In need of help. Trying to recover from a serious buffer overflow
I'm list admin/moderator of a 450+ member list that ran into trouble yesterday.
First, we're running Mailman 2.1.8 on a current release of OpenBSD. And it's been running for 2+ years with no issues, until this past Friday morning when the user db became corrupt.
Content filtering is set to remove all attachments and graphics, and we'd determined that more than 15 CCs would hold an inbound post to moderate. No message of more than 60 kb will be accepted.

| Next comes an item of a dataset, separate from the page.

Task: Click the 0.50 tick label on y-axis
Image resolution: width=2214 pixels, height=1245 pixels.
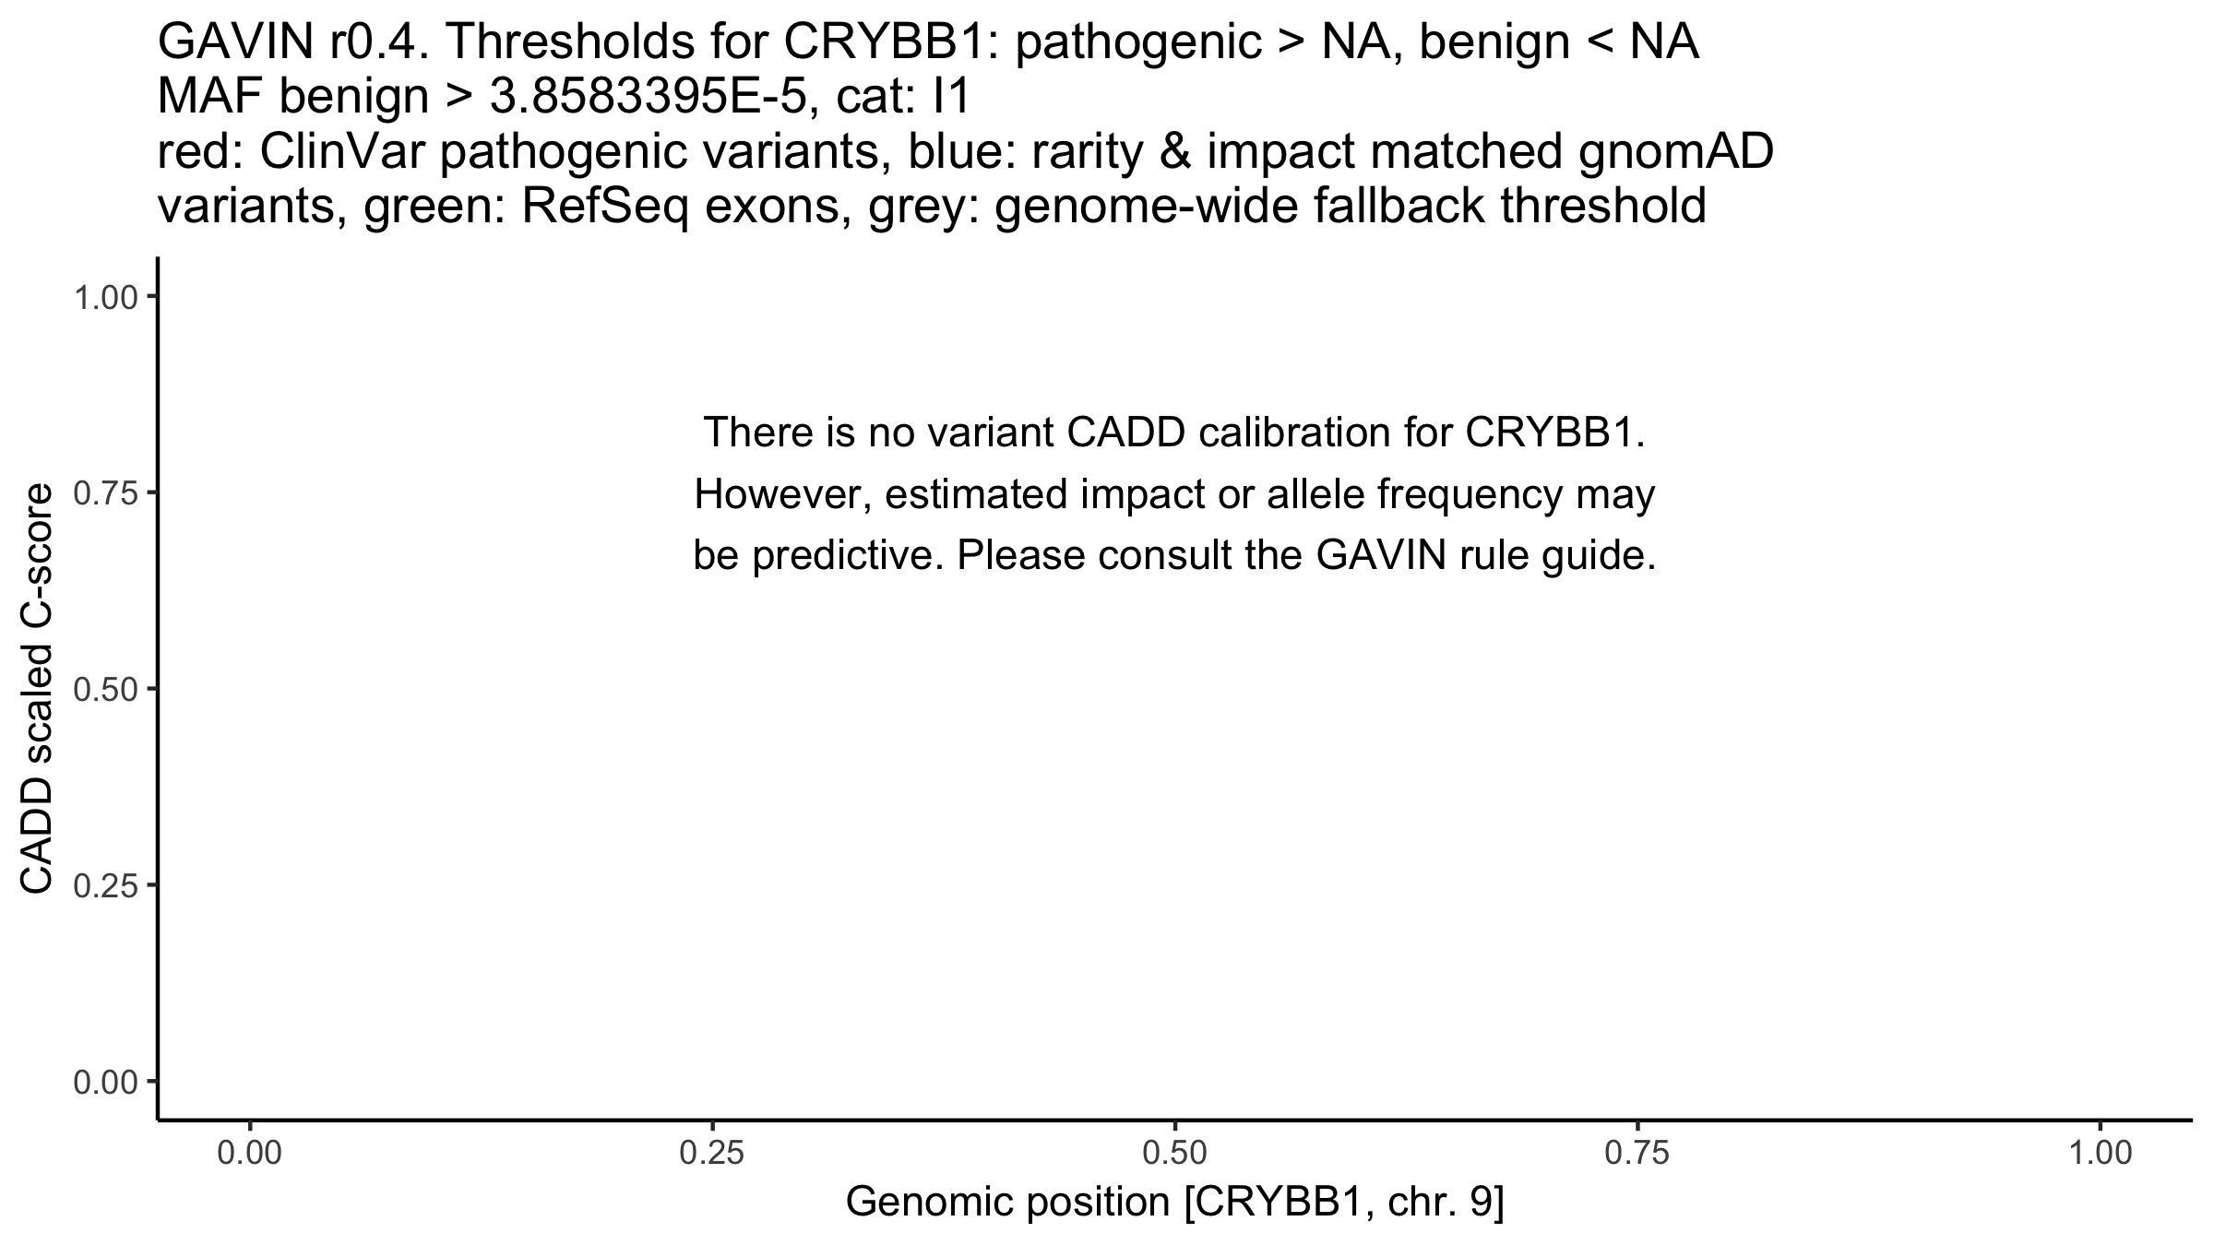Action: pyautogui.click(x=104, y=690)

On Wednesday, a member submitted a large email with poor formatting to the list. And it had enough CCs attached to it that it caused a buffer overflow, which resulted in the message being self-approved for the list. Suddenly the server began repeating itself as it tried to process this huge message over and over again. It became a vicious cycle - as the one message finally repeated out, other messages that were caught in the queue became ammunition for the server to repeat. Prior to the system crash, more than 6100 duplicate messages were sent to 450 members, at an estimated peak rate of about 20,000 outbound messages per half hour.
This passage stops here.